Objective To understand the effects of nicotine on the proliferation and apoptosis of human lung adenocarcinoma cells（NCI-H1975） and human large cell lung cancer cells（NCI-H460）. Methods NCI-H1975 and NCI-H460 cells in logarithmic phase with the cell density of 1 ×104/ml were used, treated with nicotine at the doses of 0（control）,1,10,100,1 000,10 000 nmol/L low serum culture medium respectively for 72 h,or treated with nicotine at the doses of 0（control）,1 μmol/L of low serum culture medium for 24,48 and 72 h respectively;The proliferation was detected by CCK-8technique.

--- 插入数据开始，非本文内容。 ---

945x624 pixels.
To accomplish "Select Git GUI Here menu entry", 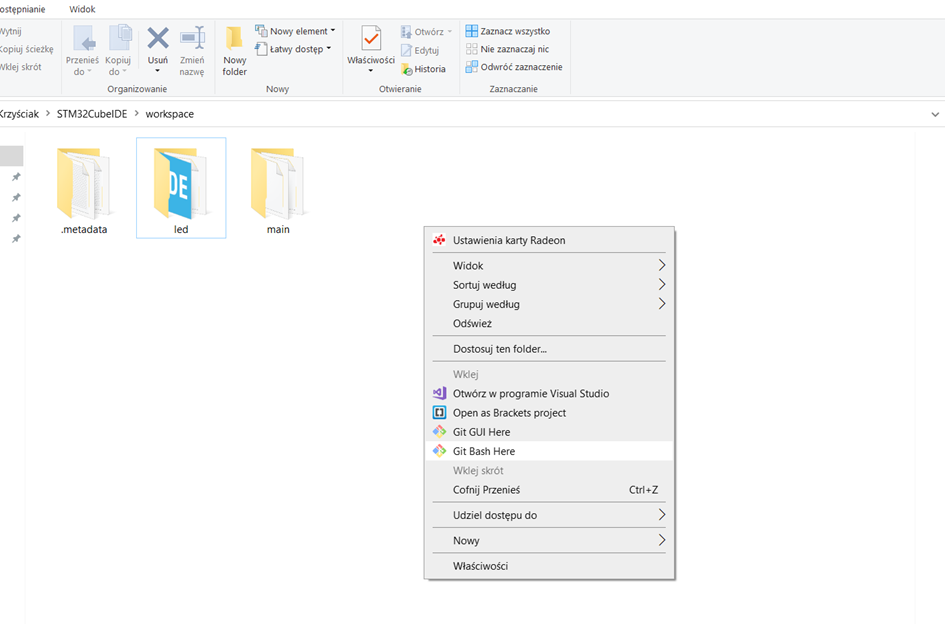I will tap(481, 432).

NCI-H1975 and NCI-H460 in logarithmic phase at the density of 1×104/ml,treated with 40 μmol/L cisplatin of low serum culture medium for 24 h,then 0（control）,1,10,100,1 000 and 10 000 nmol/L nicotine of low serum culture medium for72 h,or 0（control）,1 μmol/L nicotine of low serum culture medium for 24,48,72 h,and the apoptosis was detected by Annexin V/PI staining. Results Compared with the control group,NCI-H1975 cells and NCI-H460 cells viabilities increased significantly after 72 h treatment with nicotine（P〈0.05）. With the increased concentrations of nicotine exposed,NCI-H1975 cells and NCI-H460 cells proliferations were decreased after first then increased. Compared with the control group,in 1 μmol/L nicotine group exposed for 24,48 and 72 h,the cells viabilities increased significantly（P〈0.05） with a time-dependent manner.In 40 μmol/L cisplatin group exposed for 24 h,the apoptosis rates increased significantly（P〈0.05）. Compared with the control group, the apoptosis rates of cisplatin-treated NCI-H1975 cells and NCI-H460 cells treated with nicotine for 72 h decreased significantly（P〈0.05）,with a dose-dependent manner. Compared with the control group, the apoptosis rates of cispatin-treated NCI-H1975 cells and NCI-H460 cells treated with 1 μmol/L nicotine for 24,48 and 72 h decreased significantly（P〈0.05）,with a time-dependent manner. Conclusion Nicotine may promote NCI-H1975 cells and NCI-H460 cells proliferation and inhibit cells apoptosis.